● **Document segment**:
-.-.-
Blackberry Cobbler Recipe - Cooking Index
4 cups | 948ml | Blackberries |
3/4 cup | 148g / 5.2oz | Sugar - plus |
2 tablespoons | 30ml | Sugar - divided |
1 1/2 cups | 93g / 3.3oz | Flour |
2 teaspoons | 10ml | Baking powder |
1/3 cup | 65g / 2.3oz | Butter - diced |
1 cup | 237ml | Half-and-half |
Heat the oven to 425 degrees.
Place the blackberries in a deep-dish pie plate (at least 3 inches deep). A deep pie dish will prevent the berry juices from overflowing in the oven. Sprinkle the berries with 1/2 cup of the sugar.
Combine the flour, baking powder and 1/4 cup of the sugar in a bowl. With your fingertips, blend in the butter completely. Stir in the half-and-half, being careful not to over-mix. Spoon the topping over the berries, not quite covering completely. Sprinkle with the remaining 2 tablespoons of sugar.
-.-.-
● **Records shown**:
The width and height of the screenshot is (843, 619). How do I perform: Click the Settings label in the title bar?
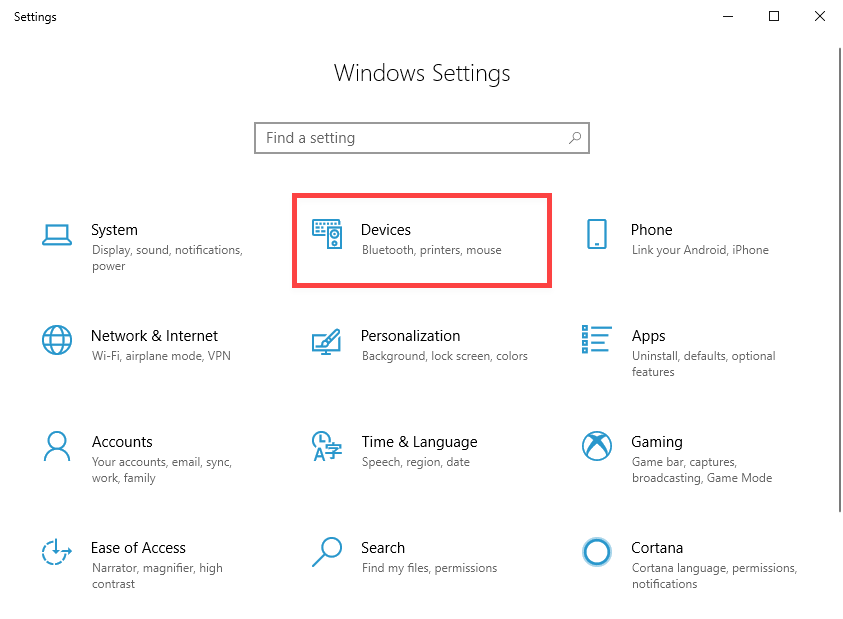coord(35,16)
-.-.-
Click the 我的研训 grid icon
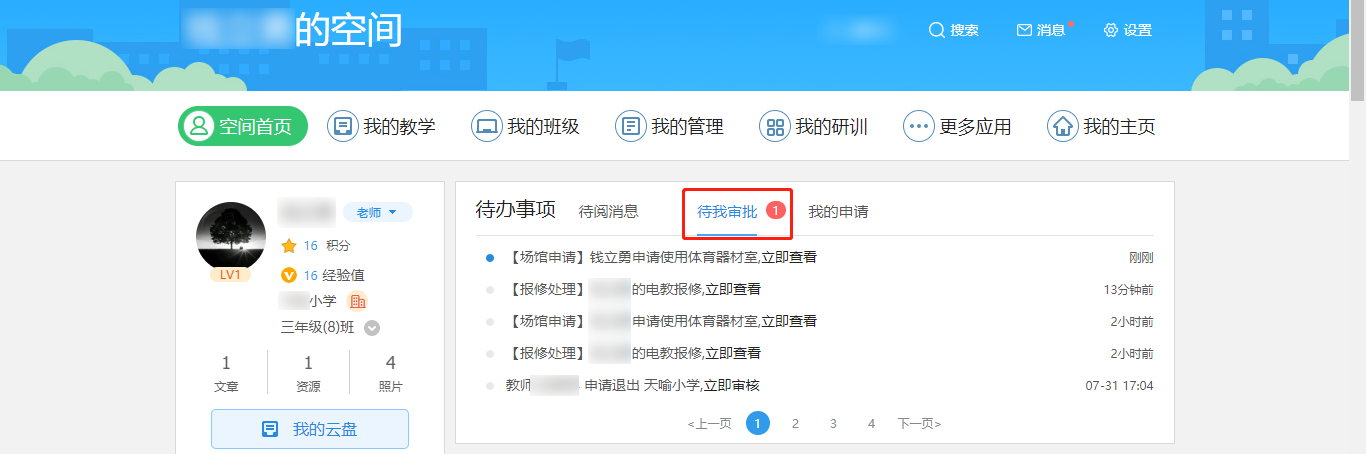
-.-.-
● **Task goal**:
Answer these about the blackberry cobbler recipe:
1. What temperature should the oven be heated to?
2. How deep should the pie plate be?
3. How much half-and-half does the ingredient list call for?

● **Written response**:
1. 425 degrees.
2. At least 3 inches deep.
3. 1 cup (237ml).